Reproduce every one of the records below word for word, keeping each line as it stands.
>>
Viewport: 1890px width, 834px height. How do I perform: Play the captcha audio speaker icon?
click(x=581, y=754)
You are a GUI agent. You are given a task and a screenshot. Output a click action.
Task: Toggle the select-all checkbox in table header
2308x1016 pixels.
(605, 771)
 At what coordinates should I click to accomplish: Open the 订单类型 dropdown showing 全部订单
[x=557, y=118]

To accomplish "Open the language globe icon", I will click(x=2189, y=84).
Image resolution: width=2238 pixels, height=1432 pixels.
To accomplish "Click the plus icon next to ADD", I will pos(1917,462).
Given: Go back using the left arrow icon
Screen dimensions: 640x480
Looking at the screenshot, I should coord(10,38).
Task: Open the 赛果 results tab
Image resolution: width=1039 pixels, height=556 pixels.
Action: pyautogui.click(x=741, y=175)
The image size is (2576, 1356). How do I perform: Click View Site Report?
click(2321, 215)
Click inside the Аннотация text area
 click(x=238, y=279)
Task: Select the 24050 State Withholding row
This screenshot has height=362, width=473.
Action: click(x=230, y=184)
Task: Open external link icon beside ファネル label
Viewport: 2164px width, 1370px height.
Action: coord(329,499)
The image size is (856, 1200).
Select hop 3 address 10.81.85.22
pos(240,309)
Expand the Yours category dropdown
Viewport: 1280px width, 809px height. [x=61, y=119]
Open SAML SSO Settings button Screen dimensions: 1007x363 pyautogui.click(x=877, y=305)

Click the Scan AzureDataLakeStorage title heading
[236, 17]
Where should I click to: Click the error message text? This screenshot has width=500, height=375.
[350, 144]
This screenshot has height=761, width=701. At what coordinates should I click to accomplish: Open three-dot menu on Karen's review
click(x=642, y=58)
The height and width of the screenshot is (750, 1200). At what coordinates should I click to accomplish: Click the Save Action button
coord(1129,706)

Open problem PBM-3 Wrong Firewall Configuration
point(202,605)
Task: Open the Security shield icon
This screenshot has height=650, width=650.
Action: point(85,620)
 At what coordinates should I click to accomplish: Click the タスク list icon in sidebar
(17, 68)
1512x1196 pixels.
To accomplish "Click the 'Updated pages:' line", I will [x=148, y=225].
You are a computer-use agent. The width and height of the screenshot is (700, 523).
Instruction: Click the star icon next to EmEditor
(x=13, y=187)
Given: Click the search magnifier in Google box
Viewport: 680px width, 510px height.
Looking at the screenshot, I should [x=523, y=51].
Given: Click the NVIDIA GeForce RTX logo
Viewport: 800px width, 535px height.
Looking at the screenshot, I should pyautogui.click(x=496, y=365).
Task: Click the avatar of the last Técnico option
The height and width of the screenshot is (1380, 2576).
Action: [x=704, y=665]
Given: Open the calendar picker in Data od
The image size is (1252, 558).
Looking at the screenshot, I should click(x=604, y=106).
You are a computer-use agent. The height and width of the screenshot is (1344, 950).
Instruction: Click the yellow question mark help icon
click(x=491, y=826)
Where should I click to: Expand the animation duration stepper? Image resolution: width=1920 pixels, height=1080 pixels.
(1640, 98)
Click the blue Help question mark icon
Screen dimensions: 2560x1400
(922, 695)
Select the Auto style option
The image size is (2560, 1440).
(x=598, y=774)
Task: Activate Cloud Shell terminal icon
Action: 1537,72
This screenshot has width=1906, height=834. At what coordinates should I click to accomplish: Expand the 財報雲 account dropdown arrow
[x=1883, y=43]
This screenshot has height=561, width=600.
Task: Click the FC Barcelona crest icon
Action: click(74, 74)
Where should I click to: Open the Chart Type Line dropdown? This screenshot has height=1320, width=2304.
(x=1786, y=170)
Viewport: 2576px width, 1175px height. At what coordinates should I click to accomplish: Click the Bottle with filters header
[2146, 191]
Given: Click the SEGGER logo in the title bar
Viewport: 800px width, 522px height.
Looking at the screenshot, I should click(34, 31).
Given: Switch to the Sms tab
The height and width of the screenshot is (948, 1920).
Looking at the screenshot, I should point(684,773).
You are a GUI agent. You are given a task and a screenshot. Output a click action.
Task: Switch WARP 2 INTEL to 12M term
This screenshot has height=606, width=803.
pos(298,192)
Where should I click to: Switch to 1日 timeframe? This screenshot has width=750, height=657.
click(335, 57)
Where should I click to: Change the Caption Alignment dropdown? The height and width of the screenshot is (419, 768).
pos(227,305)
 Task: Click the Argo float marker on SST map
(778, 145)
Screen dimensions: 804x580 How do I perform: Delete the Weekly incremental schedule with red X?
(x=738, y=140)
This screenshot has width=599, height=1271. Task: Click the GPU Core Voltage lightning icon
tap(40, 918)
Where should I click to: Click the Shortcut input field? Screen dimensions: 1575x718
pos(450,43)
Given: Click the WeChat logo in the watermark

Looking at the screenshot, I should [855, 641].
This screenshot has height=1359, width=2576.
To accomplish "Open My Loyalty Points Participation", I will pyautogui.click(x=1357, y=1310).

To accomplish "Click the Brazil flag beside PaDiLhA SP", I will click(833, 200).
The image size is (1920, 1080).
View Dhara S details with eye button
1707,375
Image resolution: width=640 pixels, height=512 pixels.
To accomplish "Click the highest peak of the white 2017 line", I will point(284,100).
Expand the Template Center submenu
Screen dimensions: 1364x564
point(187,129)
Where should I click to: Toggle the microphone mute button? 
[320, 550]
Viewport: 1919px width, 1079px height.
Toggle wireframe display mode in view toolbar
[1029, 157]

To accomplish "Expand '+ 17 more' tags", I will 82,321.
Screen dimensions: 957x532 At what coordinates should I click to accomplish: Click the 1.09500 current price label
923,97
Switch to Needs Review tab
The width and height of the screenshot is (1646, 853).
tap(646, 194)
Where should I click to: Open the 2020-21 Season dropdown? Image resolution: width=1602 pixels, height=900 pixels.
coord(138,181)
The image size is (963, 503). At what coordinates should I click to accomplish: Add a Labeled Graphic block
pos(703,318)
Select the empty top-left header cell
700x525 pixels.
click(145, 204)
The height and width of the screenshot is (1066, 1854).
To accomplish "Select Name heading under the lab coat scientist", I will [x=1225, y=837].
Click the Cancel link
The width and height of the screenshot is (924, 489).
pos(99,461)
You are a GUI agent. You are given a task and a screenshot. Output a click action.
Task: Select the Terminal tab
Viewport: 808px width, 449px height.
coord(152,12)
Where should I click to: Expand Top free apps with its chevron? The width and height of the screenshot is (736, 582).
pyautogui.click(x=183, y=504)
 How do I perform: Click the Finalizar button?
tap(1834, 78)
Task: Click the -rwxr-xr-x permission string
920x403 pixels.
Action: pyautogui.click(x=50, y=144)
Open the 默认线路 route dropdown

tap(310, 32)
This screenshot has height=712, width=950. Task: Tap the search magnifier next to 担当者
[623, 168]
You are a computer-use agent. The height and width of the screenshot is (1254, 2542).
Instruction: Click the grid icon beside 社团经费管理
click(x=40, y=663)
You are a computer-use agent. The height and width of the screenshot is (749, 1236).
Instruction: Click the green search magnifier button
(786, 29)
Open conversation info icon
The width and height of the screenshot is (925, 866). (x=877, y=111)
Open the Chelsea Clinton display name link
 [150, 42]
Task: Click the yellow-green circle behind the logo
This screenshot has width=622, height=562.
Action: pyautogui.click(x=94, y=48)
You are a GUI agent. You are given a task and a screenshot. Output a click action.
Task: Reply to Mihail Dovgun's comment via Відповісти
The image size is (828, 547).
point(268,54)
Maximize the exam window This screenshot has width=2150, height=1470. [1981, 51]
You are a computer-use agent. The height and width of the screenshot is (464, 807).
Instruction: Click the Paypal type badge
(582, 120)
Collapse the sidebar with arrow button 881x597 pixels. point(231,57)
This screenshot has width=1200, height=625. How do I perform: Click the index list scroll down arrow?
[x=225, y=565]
<<
Output of the task:
Viewport: 1890px width, 834px height. How do I perform: Play the captcha audio speaker icon?
click(x=581, y=754)
You are a GUI agent. You are given a task and a screenshot. Output a click action.
Task: Toggle the select-all checkbox in table header
2308x1016 pixels.
(605, 771)
 At what coordinates should I click to accomplish: Open the 订单类型 dropdown showing 全部订单
[x=557, y=118]

To accomplish "Open the language globe icon", I will click(x=2189, y=84).
Image resolution: width=2238 pixels, height=1432 pixels.
To accomplish "Click the plus icon next to ADD", I will pos(1917,462).
Given: Go back using the left arrow icon
Screen dimensions: 640x480
Looking at the screenshot, I should coord(10,38).
Task: Open the 赛果 results tab
Image resolution: width=1039 pixels, height=556 pixels.
Action: pyautogui.click(x=741, y=175)
The image size is (2576, 1356). How do I perform: Click View Site Report?
click(2321, 215)
Click inside the Аннотация text area
 click(x=238, y=279)
Task: Select the 24050 State Withholding row
This screenshot has height=362, width=473.
Action: click(x=230, y=184)
Task: Open external link icon beside ファネル label
Viewport: 2164px width, 1370px height.
Action: coord(329,499)
The image size is (856, 1200).
Select hop 3 address 10.81.85.22
pos(240,309)
Expand the Yours category dropdown
Viewport: 1280px width, 809px height. [x=61, y=119]
Open SAML SSO Settings button Screen dimensions: 1007x363 pyautogui.click(x=877, y=305)

Click the Scan AzureDataLakeStorage title heading
[236, 17]
Where should I click to: Click the error message text? This screenshot has width=500, height=375.
[350, 144]
This screenshot has height=761, width=701. At what coordinates should I click to accomplish: Open three-dot menu on Karen's review
click(x=642, y=58)
The height and width of the screenshot is (750, 1200). At what coordinates should I click to accomplish: Click the Save Action button
coord(1129,706)

Open problem PBM-3 Wrong Firewall Configuration
point(202,605)
Task: Open the Security shield icon
This screenshot has height=650, width=650.
Action: point(85,620)
 At what coordinates should I click to accomplish: Click the タスク list icon in sidebar
(17, 68)
1512x1196 pixels.
To accomplish "Click the 'Updated pages:' line", I will [x=148, y=225].
You are a computer-use agent. The width and height of the screenshot is (700, 523).
Instruction: Click the star icon next to EmEditor
(x=13, y=187)
Given: Click the search magnifier in Google box
Viewport: 680px width, 510px height.
Looking at the screenshot, I should [x=523, y=51].
Given: Click the NVIDIA GeForce RTX logo
Viewport: 800px width, 535px height.
Looking at the screenshot, I should pyautogui.click(x=496, y=365).
Task: Click the avatar of the last Técnico option
The height and width of the screenshot is (1380, 2576).
Action: [x=704, y=665]
Given: Open the calendar picker in Data od
The image size is (1252, 558).
Looking at the screenshot, I should click(x=604, y=106).
You are a computer-use agent. The height and width of the screenshot is (1344, 950).
Instruction: Click the yellow question mark help icon
click(x=491, y=826)
Where should I click to: Expand the animation duration stepper? Image resolution: width=1920 pixels, height=1080 pixels.
(1640, 98)
Click the blue Help question mark icon
Screen dimensions: 2560x1400
(922, 695)
Select the Auto style option
The image size is (2560, 1440).
(x=598, y=774)
Task: Activate Cloud Shell terminal icon
Action: 1537,72
This screenshot has width=1906, height=834. At what coordinates should I click to accomplish: Expand the 財報雲 account dropdown arrow
[x=1883, y=43]
This screenshot has height=561, width=600.
Task: Click the FC Barcelona crest icon
Action: click(74, 74)
Where should I click to: Open the Chart Type Line dropdown? This screenshot has height=1320, width=2304.
(x=1786, y=170)
Viewport: 2576px width, 1175px height. At what coordinates should I click to accomplish: Click the Bottle with filters header
[2146, 191]
Given: Click the SEGGER logo in the title bar
Viewport: 800px width, 522px height.
Looking at the screenshot, I should click(34, 31).
Given: Switch to the Sms tab
The height and width of the screenshot is (948, 1920).
Looking at the screenshot, I should point(684,773).
You are a GUI agent. You are given a task and a screenshot. Output a click action.
Task: Switch WARP 2 INTEL to 12M term
This screenshot has height=606, width=803.
pos(298,192)
Where should I click to: Switch to 1日 timeframe? This screenshot has width=750, height=657.
click(335, 57)
Where should I click to: Change the Caption Alignment dropdown? The height and width of the screenshot is (419, 768).
pos(227,305)
 Task: Click the Argo float marker on SST map
(778, 145)
Screen dimensions: 804x580 How do I perform: Delete the Weekly incremental schedule with red X?
(x=738, y=140)
This screenshot has width=599, height=1271. Task: Click the GPU Core Voltage lightning icon
tap(40, 918)
Where should I click to: Click the Shortcut input field? Screen dimensions: 1575x718
pos(450,43)
Given: Click the WeChat logo in the watermark

Looking at the screenshot, I should [855, 641].
This screenshot has height=1359, width=2576.
To accomplish "Open My Loyalty Points Participation", I will pyautogui.click(x=1357, y=1310).

To accomplish "Click the Brazil flag beside PaDiLhA SP", I will click(833, 200).
The image size is (1920, 1080).
View Dhara S details with eye button
1707,375
Image resolution: width=640 pixels, height=512 pixels.
To accomplish "Click the highest peak of the white 2017 line", I will point(284,100).
Expand the Template Center submenu
Screen dimensions: 1364x564
point(187,129)
Where should I click to: Toggle the microphone mute button? 
[320, 550]
Viewport: 1919px width, 1079px height.
Toggle wireframe display mode in view toolbar
[1029, 157]

To accomplish "Expand '+ 17 more' tags", I will 82,321.
Screen dimensions: 957x532 At what coordinates should I click to accomplish: Click the 1.09500 current price label
923,97
Switch to Needs Review tab
The width and height of the screenshot is (1646, 853).
tap(646, 194)
Where should I click to: Open the 2020-21 Season dropdown? Image resolution: width=1602 pixels, height=900 pixels.
coord(138,181)
The image size is (963, 503). At what coordinates should I click to accomplish: Add a Labeled Graphic block
pos(703,318)
Select the empty top-left header cell
700x525 pixels.
click(145, 204)
The height and width of the screenshot is (1066, 1854).
To accomplish "Select Name heading under the lab coat scientist", I will [x=1225, y=837].
Click the Cancel link
The width and height of the screenshot is (924, 489).
pos(99,461)
You are a GUI agent. You are given a task and a screenshot. Output a click action.
Task: Select the Terminal tab
Viewport: 808px width, 449px height.
coord(152,12)
Where should I click to: Expand Top free apps with its chevron? The width and height of the screenshot is (736, 582).
pyautogui.click(x=183, y=504)
 How do I perform: Click the Finalizar button?
tap(1834, 78)
Task: Click the -rwxr-xr-x permission string
920x403 pixels.
Action: pyautogui.click(x=50, y=144)
Open the 默认线路 route dropdown

tap(310, 32)
This screenshot has height=712, width=950. Task: Tap the search magnifier next to 担当者
[623, 168]
You are a computer-use agent. The height and width of the screenshot is (1254, 2542).
Instruction: Click the grid icon beside 社团经费管理
click(x=40, y=663)
You are a computer-use agent. The height and width of the screenshot is (749, 1236).
Instruction: Click the green search magnifier button
(786, 29)
Open conversation info icon
The width and height of the screenshot is (925, 866). (x=877, y=111)
Open the Chelsea Clinton display name link
 [150, 42]
Task: Click the yellow-green circle behind the logo
This screenshot has width=622, height=562.
Action: pyautogui.click(x=94, y=48)
You are a GUI agent. You are given a task and a screenshot. Output a click action.
Task: Reply to Mihail Dovgun's comment via Відповісти
The image size is (828, 547).
point(268,54)
Maximize the exam window This screenshot has width=2150, height=1470. [1981, 51]
You are a computer-use agent. The height and width of the screenshot is (464, 807).
Instruction: Click the Paypal type badge
(582, 120)
Collapse the sidebar with arrow button 881x597 pixels. point(231,57)
This screenshot has width=1200, height=625. How do I perform: Click the index list scroll down arrow?
[x=225, y=565]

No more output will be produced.